When we talk about growth, INTC stock doesn’t come to mind. However, it is king of value, especially in the semiconductor sector. Make no mistake about it, Intel is the behemoth here, but it doesn’t get the respect it deserves from traders. It is two times larger than its other major competitors in total.
At some point, that dominant position will come back into play. If so, INTC’s stock will attract more interest in the future. Until then, I prefer using sell options at the support area below. This way I can collect some premiums for being an optimist without the expense (all while leaving room for error). Owning a few stocks over the long term would also make a good starting position for investors.
SPDR Technology Sector Selection Fund (XLK)
opportunity in Technology Sector Selection SPDR Fund (New York:XLK) is not exactly that found in the pure chip stock. The two main components of XLK are apple (NASDAQ:AAPL) And Microsoft (NASDAQ:MSFT). They represent 40% of the XLK Fund. This makes the opportunity in XLK similar to that of technology stocks more broadly.
The difference is clearly shown in the XLK chart vs VanEck Semiconductor ETF (NASDAQ:SMH). Choosing SMH now would be very similar to AMD’s.
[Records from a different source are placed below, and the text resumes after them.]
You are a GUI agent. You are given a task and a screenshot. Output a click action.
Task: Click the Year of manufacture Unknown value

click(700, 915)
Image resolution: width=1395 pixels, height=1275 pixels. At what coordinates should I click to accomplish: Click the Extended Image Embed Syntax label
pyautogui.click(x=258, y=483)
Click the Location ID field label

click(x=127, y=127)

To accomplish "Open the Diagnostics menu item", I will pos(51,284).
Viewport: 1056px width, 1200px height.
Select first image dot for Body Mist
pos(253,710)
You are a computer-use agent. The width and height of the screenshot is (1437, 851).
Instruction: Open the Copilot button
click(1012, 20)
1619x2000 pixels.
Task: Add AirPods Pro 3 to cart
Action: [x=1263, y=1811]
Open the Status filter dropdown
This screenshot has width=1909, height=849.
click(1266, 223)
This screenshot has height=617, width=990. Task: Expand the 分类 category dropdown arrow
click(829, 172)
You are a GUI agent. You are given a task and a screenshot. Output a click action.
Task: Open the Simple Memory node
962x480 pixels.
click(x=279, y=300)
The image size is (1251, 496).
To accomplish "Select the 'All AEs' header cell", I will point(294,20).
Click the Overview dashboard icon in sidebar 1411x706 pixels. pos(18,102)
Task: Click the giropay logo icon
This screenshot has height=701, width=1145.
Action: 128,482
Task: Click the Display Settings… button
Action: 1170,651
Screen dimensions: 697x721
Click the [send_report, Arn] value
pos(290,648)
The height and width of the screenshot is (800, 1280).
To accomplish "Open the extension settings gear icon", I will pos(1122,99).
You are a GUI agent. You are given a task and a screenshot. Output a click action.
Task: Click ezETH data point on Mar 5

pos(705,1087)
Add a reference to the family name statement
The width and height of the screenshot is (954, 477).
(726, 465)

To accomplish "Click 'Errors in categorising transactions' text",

It also needs an immediate bounce or it will lead to a bearish pattern. On the other hand, XLK is showing a slight bounce after a strong rally. So, there might be a little room to give back without the machines chasing it down.
XLK Ingredient Basics Impeccable. The list includes the world’s best technology companies, including fintech companies such as Master Card Credit Card (New York Stock Exchange:MA). Technically, it failed at $164, as there is now a potential catalyst. It will be resistant until the bulls gather enough steam to penetrate. Conversely, there is not much solid ground for support even closer to $146 per share. There will be willing buyers below these levels, but there is no fine line. However, $146 has played a major pivotal role since the crash on January 24th. I expect it to remain relevant for a little while longer. XLK bulls will do well not to test the theory of what lies below.
Posted by Nicolas Chahine He did not have (directly or indirectly) any positions in the securities mentioned in this article. The opinions expressed in this article are those of the author, and are subject to InvestorPlace.com’s posting guidelines.